Financial

Alternative names: loan application

PKDD'99 Financial dataset contains 606 successful and 76 not successful loans along with their information and transactions. The standard task is to predict the loan outcome for finished loans (A vs B in loan.status) at the time of the loan start (defined by loan.date). Note: Two factors have a great impact on the reported model's accuracy in the references: 1) Was the temporal constraint respected? 2) Was the problem formulated as (A vs B), or (A vs B vs C vs D)? If the temporal constraint is ignored, good loans (A, C) can be perfectly separated from bad loans (B, D) with: if min(trans.balance) >= 0 then good else bad.
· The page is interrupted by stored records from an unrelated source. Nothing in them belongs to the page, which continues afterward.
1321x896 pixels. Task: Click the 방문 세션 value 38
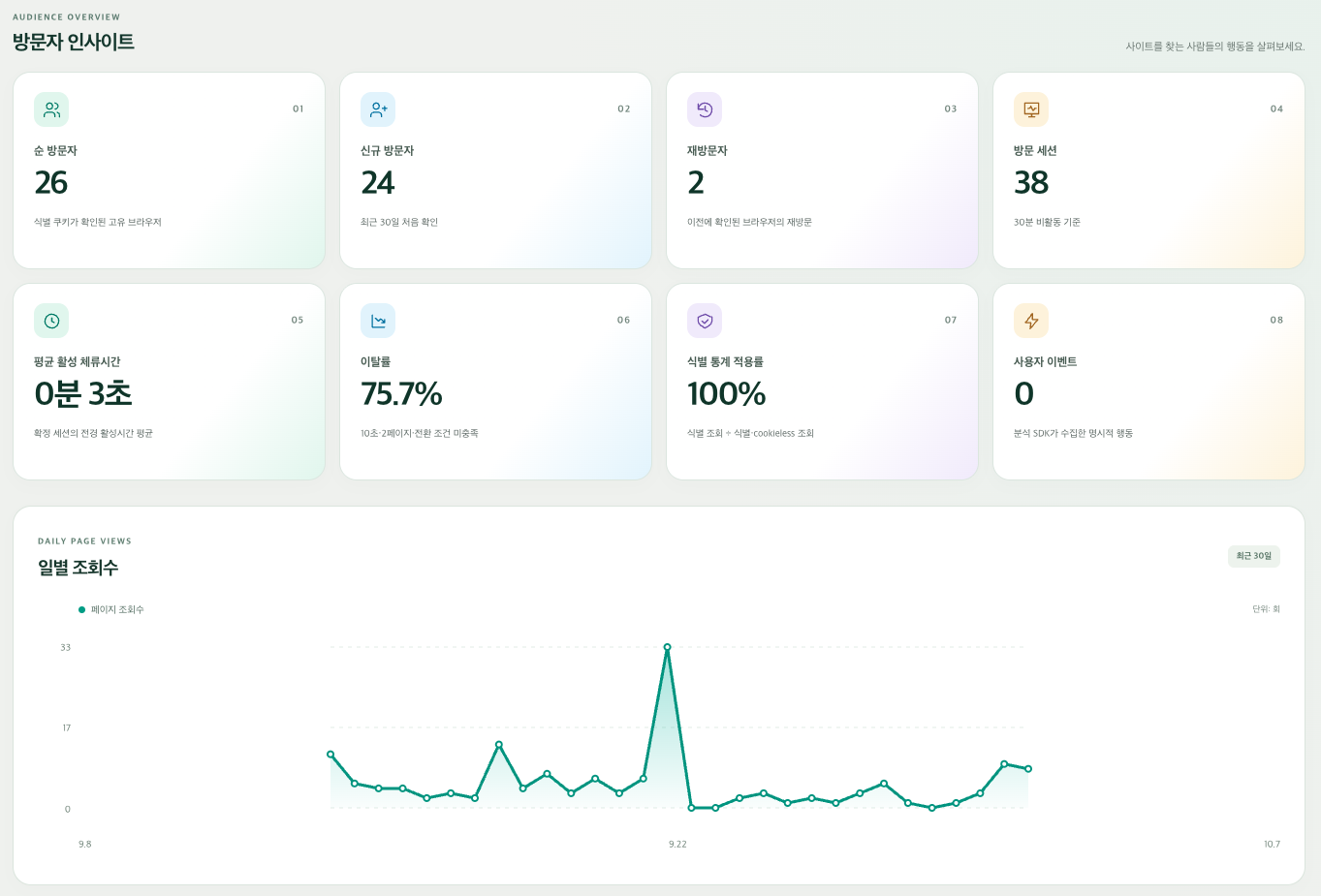tap(1031, 183)
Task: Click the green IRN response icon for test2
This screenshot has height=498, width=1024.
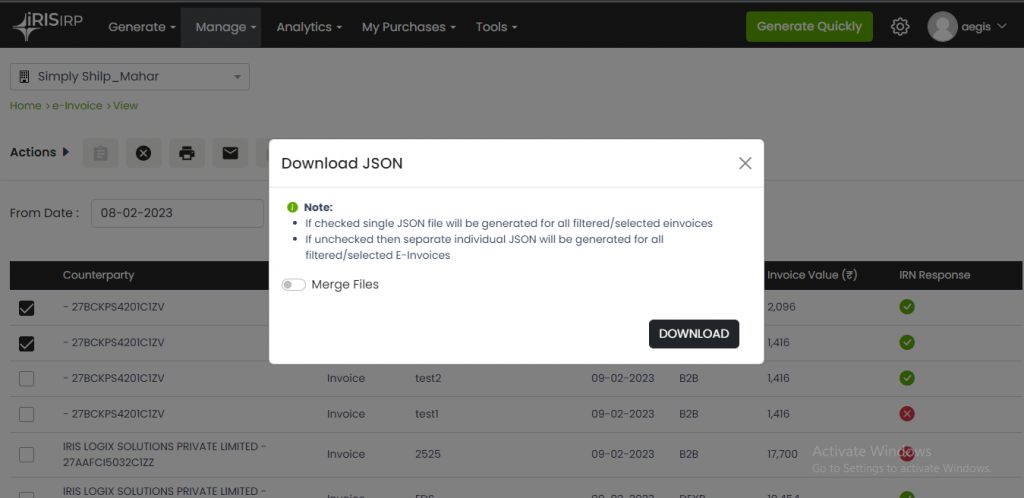Action: pos(907,378)
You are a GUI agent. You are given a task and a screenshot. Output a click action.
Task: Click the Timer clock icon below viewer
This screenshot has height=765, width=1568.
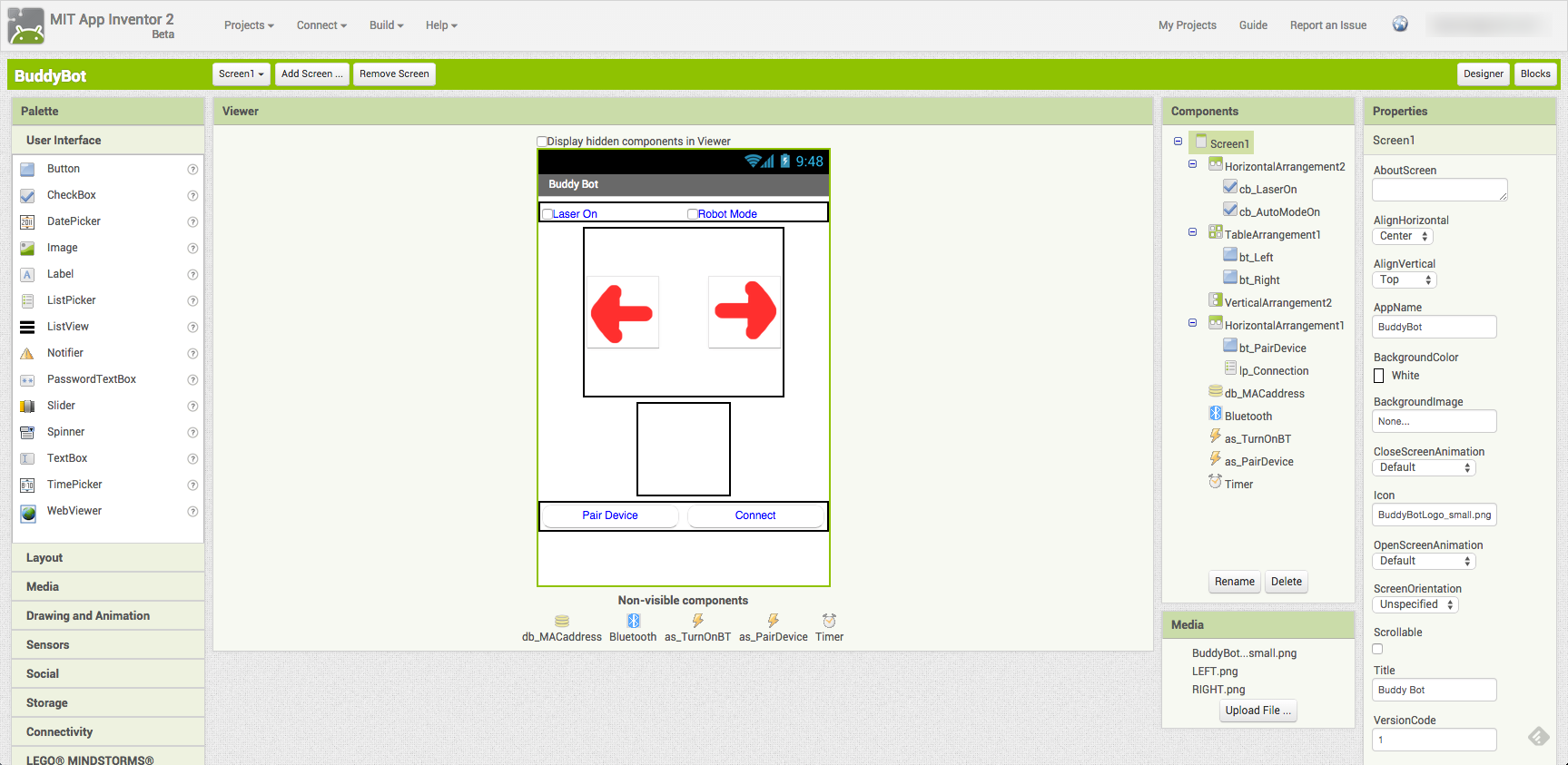point(829,621)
Finished loans (A, B) can be perfectly separated from unfinished loans (C, D) with: if loan.date + loan.duration >= 1999-01-01 then unfinished else finished.

Original source: web.archive.org (BibTeX)

Versions

  • Financial (by Jan Motl)

    • Added foreign key constrains. Separated "rodne cislo" into date of birth and gender
  • Financial_ijs (by Janez Kranjc)

  • Financial_std (by Oliver Schulte)

Dataset details

Associated task:
Classification
Domain:
Financial
Data types:
Size:
78.8 MB
Count of tables:
8
Count of rows:
1,090,086
Count of columns:
55
Missing values:
Yes
Compound keys:
No
Loops:
Yes
Type:
Real
Instance count:
682
Target table:
loan
Target column:
status
Target ID:
account_id
Target timestamp:
date

How to download the dataset

The datasets are publicly available directly from MariaDB database.

  1. Open your favourite MariaDB client (MySQL Workbench works, but see FAQ)
  2. Use following credentials:
    • hostname: db.relational-data.org
    • port: 3306
    • username: guest
    • password: relational
  3. Export "financial" database (or other version of the dataset, if available) in your favourite format (e.g. CSV or SQL dump).